On 11/04, Oleg Nesterov wrote:
>
> On 11/04, Oleg Nesterov wrote:
> >
> > On 11/04, Eric W. Biederman wrote:
> > >
> > > The following mostly correct patch modifies zap_other_threads in
> > > the case of a de_thread to not wait for zombies to be reaped.  The only
> > > case that cares is ptrace (as threads are self reaping).  So I don't
> > > think this will cause any problems except removing the strace -f race.
> >
> > From my previous email:
> >
> > 	So the only plan I currently have is change de_thread() to wait until
> > 	other threads pass exit_notify() or even exit_signals(), but I don't
> > 	like this.
> >
> > And yes, I don't like this, but perhaps this is what we should do.
> >
> > The patch is incomplete and racy (afaics), and the SIGNAL_GROUP_EXIT
> > checks doesn't look right, but off course technically this change should
> > be simple enough.
> >
> > But not that simple. Just for example, the exiting sub-threads should
> > not run with ->group_leader pointing to nowhere, in case it was reaped
> > by de_thread.
>
> Not to mention other potential problems outside of ptrace/exec. For example
> userns_install() can fail after mt-exec even without ptrace, simply because
> thread_group_empty() can be false. Sure, easy to fix, and probably _install()
> should use signal->live anyway, but still.
>
> And I didn't mention the fun with sighand unsharing. We simply can't do this
> until all sub-threads go away. IOW, your patch breaks the usage of ->siglock.
> The execing thread and the zombie threads will use different locks to, say,
> remove the task from thread-group. Again, this is fixable, but not that
> simple.
>
> > And we have another problem with PTRACE_EVENT_EXIT which can lead to the
> > same deadlock. Unfortunately, the semantics of PTRACE_EVENT_EXIT was never
> > defined. But this change will add the user-visible change.
> >
> > And if we add the user-visible changes, then perhaps we could simply untrace
> > the traced sub-threads on exec. This change is simple, we do not even need
> > to touch exec/de_thread, we could just change exit_notify() to ignore ->ptrace
> > if exec is in progress. But I'm afraid we can't do this.

So I was thinking about something like below.
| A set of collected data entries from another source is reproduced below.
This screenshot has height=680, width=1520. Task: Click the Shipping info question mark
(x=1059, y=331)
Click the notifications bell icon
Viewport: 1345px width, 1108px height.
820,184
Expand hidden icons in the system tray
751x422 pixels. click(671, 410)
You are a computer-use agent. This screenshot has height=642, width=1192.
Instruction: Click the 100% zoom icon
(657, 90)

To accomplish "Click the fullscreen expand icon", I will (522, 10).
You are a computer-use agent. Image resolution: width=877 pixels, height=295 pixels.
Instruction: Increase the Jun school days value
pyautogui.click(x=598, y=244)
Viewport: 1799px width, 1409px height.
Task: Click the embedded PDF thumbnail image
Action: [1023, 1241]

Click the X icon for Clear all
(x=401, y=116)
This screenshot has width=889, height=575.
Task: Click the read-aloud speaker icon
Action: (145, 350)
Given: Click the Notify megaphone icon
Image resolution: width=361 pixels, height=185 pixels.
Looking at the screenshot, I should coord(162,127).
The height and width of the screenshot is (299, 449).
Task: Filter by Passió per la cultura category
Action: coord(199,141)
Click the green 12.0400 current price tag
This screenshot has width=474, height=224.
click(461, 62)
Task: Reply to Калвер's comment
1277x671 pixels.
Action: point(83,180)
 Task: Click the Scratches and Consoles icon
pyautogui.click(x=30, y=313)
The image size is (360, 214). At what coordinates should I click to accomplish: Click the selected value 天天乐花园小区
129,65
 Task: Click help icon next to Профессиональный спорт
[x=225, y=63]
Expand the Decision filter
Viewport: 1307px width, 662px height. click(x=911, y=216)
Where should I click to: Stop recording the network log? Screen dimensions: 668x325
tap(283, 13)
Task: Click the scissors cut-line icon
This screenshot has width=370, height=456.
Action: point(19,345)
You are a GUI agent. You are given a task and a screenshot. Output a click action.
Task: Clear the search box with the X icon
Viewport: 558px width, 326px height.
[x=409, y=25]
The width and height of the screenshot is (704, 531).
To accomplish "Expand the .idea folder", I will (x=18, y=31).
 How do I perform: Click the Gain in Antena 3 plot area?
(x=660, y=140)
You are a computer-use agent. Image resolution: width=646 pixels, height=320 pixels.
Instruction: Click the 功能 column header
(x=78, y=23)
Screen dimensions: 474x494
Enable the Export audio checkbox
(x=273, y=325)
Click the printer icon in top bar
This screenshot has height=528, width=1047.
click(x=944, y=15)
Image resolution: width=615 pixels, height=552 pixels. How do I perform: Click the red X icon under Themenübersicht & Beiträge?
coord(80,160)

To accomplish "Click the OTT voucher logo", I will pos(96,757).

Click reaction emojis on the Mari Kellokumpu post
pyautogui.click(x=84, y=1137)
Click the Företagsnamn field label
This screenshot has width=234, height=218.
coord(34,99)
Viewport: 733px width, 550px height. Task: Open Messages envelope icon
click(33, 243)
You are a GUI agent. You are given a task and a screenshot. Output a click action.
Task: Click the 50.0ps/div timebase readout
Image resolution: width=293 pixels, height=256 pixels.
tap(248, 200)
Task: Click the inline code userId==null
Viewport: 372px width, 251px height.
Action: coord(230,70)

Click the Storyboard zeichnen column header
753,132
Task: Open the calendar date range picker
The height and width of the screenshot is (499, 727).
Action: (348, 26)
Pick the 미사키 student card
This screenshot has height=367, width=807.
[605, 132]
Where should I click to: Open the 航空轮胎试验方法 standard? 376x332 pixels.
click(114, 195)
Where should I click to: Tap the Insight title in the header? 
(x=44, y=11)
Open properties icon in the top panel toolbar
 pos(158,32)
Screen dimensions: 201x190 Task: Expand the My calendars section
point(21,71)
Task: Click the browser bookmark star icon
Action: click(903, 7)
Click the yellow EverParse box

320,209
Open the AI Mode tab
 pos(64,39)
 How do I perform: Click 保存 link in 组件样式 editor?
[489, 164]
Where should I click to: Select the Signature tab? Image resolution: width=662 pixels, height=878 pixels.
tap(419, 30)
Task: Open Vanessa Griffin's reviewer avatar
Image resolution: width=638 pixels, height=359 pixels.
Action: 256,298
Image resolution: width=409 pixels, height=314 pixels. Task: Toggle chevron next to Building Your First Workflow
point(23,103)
Untested, probably buggy/incomplete
too, but hopefully can work.

flush_old_exec() calls the new kill_sub_threads() helper which waits until
all the sub-threads pass exit_notify().

de_thread() is called after install_exec_creds(), it is simplified and waits
for thread_group_empty() without cred_guard_mutex.

But again, I do not really like this, and we need to do something with
PTRACE_EVENT_EXIT anyway, this needs another/separate change. User-visible.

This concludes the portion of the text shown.